Short problem:
Can you return every line of the data below word for word, leaving out the pictures?

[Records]

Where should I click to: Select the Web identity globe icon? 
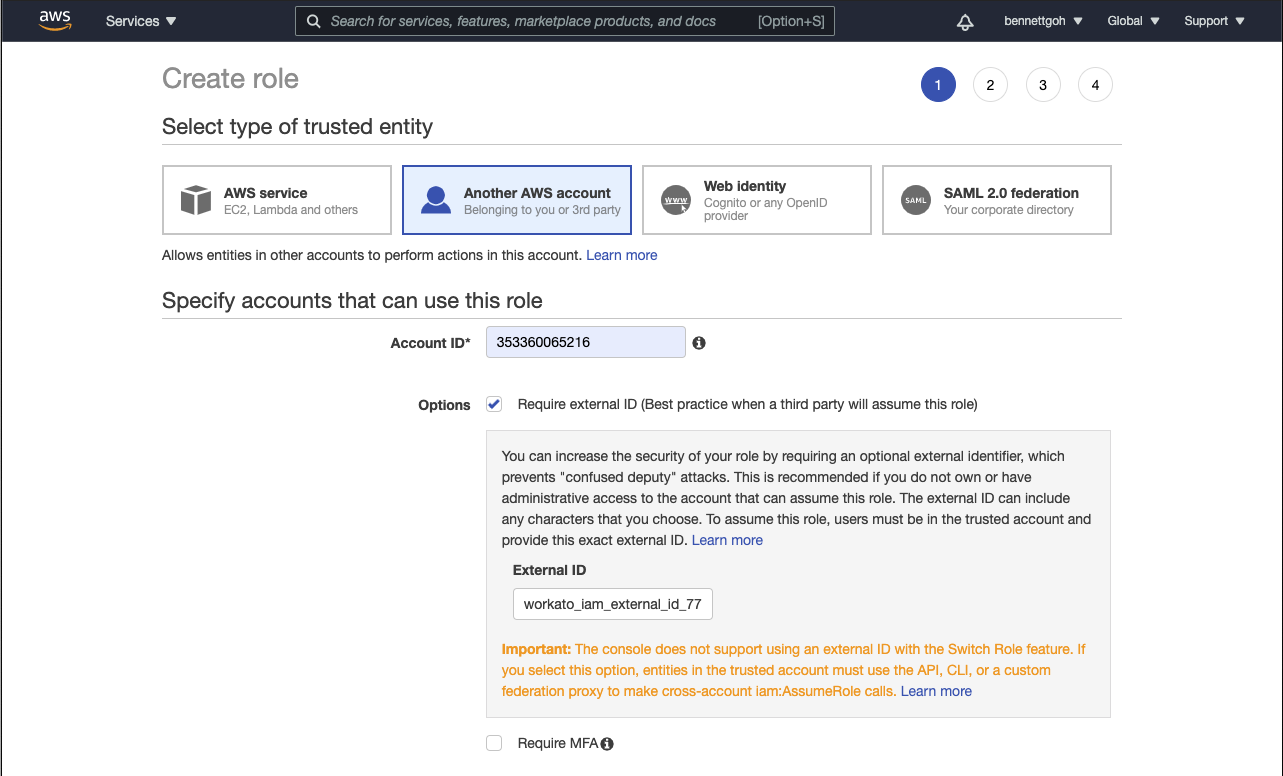(675, 200)
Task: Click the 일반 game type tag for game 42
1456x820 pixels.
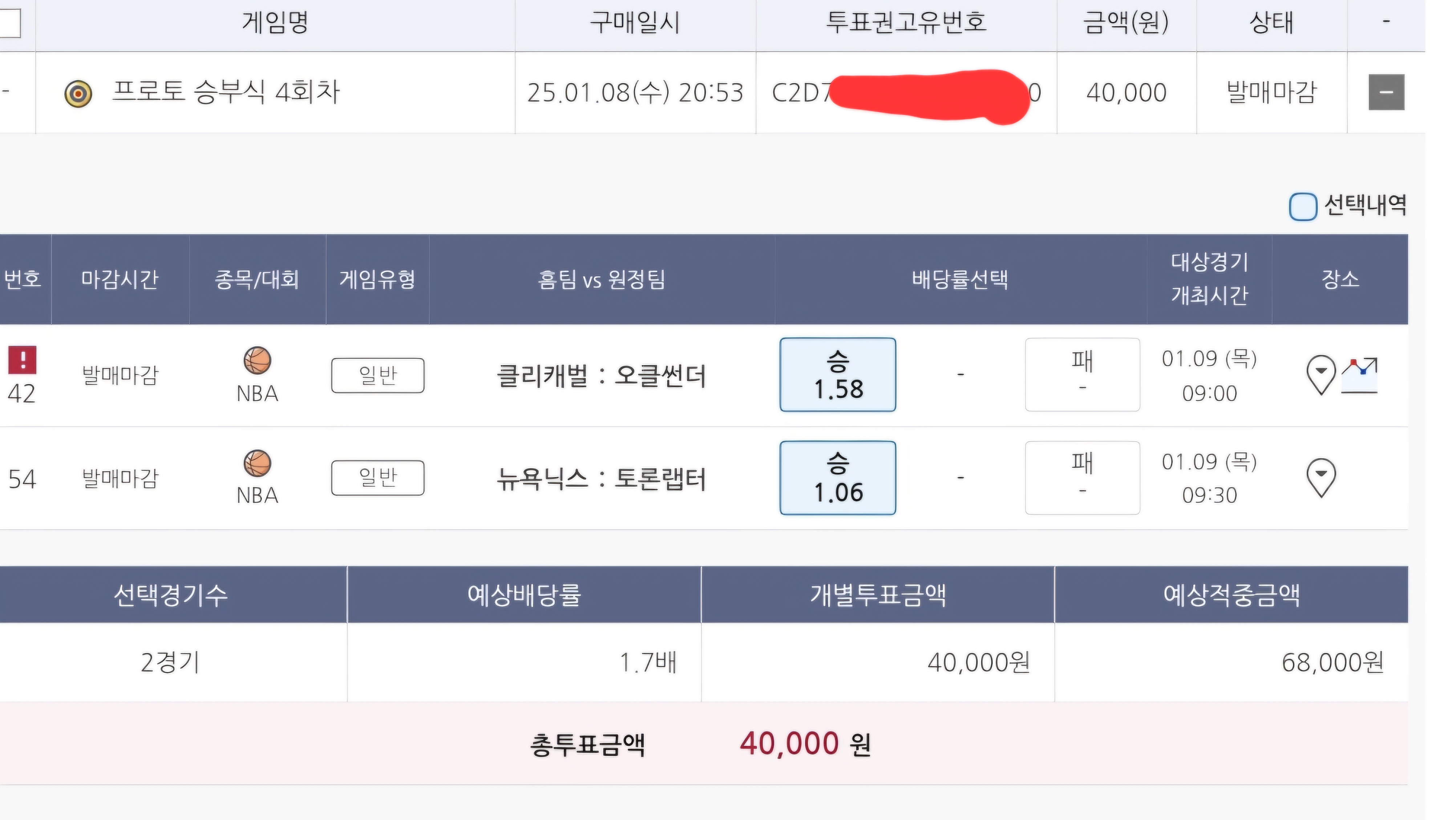Action: point(377,375)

Result of this exercise:
Where should I click to: Select the Web identity globe icon? 
(675, 200)
Task: Click the 일반 game type tag for game 42
1456x820 pixels.
Action: point(377,375)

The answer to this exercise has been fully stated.